So you know what I love? A good Accidental Celebrity.
I’m not talking about people who are nobodies who try to be celebrities, like those fools on reality TV shows, or that idiot Joe the Plumber from the 2008 election cycle.
I’m talking about people who, because they catch lightning in a bottle at one exact moment of the universe, become famous and get to show their talents. I don’t care if it’s a singer, a dancer, or just a funny person, I love it when fame is temporarily thrust upon someone who just gets it, and enjoys the moment.
Clara Peller, the old Wendy’s “Where’s the Beef” lady, she was an Accidental Celebrity. Susan Boyle, the fabulous singer who blew everyone away on that “Britain’s Got Talent” show, was an Accidental Celebrity. (I just watched that clip of her again, for about the 50th time. Every time I watch it … chills.).

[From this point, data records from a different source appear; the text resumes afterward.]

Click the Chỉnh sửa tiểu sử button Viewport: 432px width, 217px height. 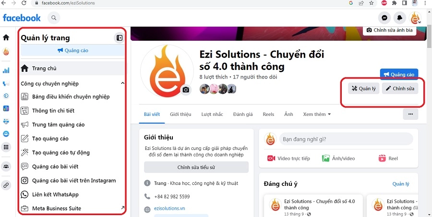tap(196, 167)
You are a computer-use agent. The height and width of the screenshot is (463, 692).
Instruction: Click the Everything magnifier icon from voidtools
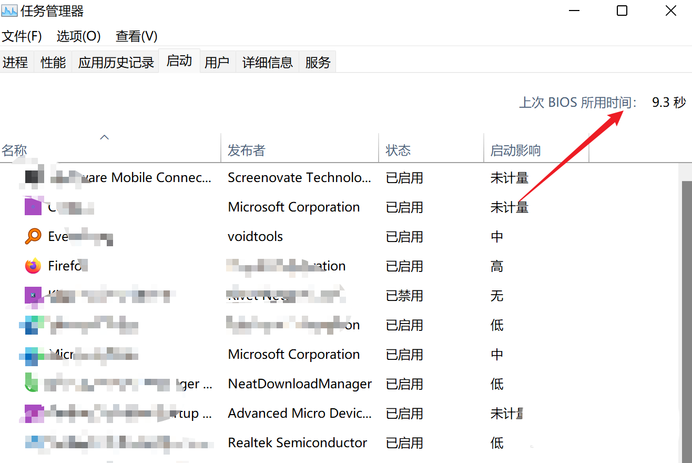click(x=33, y=236)
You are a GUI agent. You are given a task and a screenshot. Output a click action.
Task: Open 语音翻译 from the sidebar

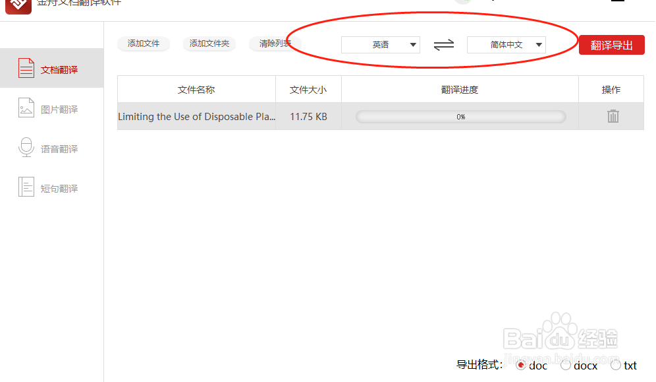click(49, 148)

My new favorite A.C. is Gladys Hardy. If you don’t know Gladys, she’s an 88-year-old woman from Austin, Texas, who has become semi-famous for calling in to the Ellen Degeneres show. The clip above was from her first visit; fast forward to the 3:50 mark if you want to hear her famous line that made Ellen completely lose it.
Gladys and Ellen talk all the time, I learned from Gladys’ website, where you can learn all kinds of fun things.
They’ve chatted about “American Idol,” the annoyance of getting gas, and other stuff. She sounds like a delightful 88-year-old woman, and clearly Ellen likes her, as they’ve chatted about 20 times. Gladys is funny, she’s wise, and she just seems like a wonderful woman.
Now, a little research on the old Internets shows me there’s some doubt if Gladys is real. Some think it’s a hoax, that she’s just some local comedian. I don’t buy it. Gladys sounds real to me, and if you need a laugh, check her out.
P.S. If she does turn out to be a fake, I don’t think it makes it any less funny. But it would sting a little.
***Boy, that Cliff Lee sure shut the Yankee Stadium crowd up pretty quickly last night, huh?
Man, he was dealing out there on the mound for the Phillies. Total control of his pitches, the ball was darting all over the place like a 9-year-old in a suit he wanted to get out of, and the Yanks had no chance.
On the cold, wintry night, Lee reminded me of a guy who we’ll get to see again tonight, when he was in his prime: Mr. Pedro Martinez.
Two quick thoughts about Pedro’s start tonight, which could give us an electric atmosphere at the Stadium: 1. Can we get Don Zimmer to sit behind the dugout and heckle him? 2. Just for fun, can someone find Grady Little and get him to the game? Just to, you know, remind people of this (come on Sox fans, you can let it go. You’ve won 2 Series since then).
**Finally, more troubling news from CNN: Apparently 71 percent of Americans believe Sarah Palin is unqualified to be President.
I’m extraordinarily troubled that 29 percent believe she IS qualified. Twenty-nine percent. Sigh.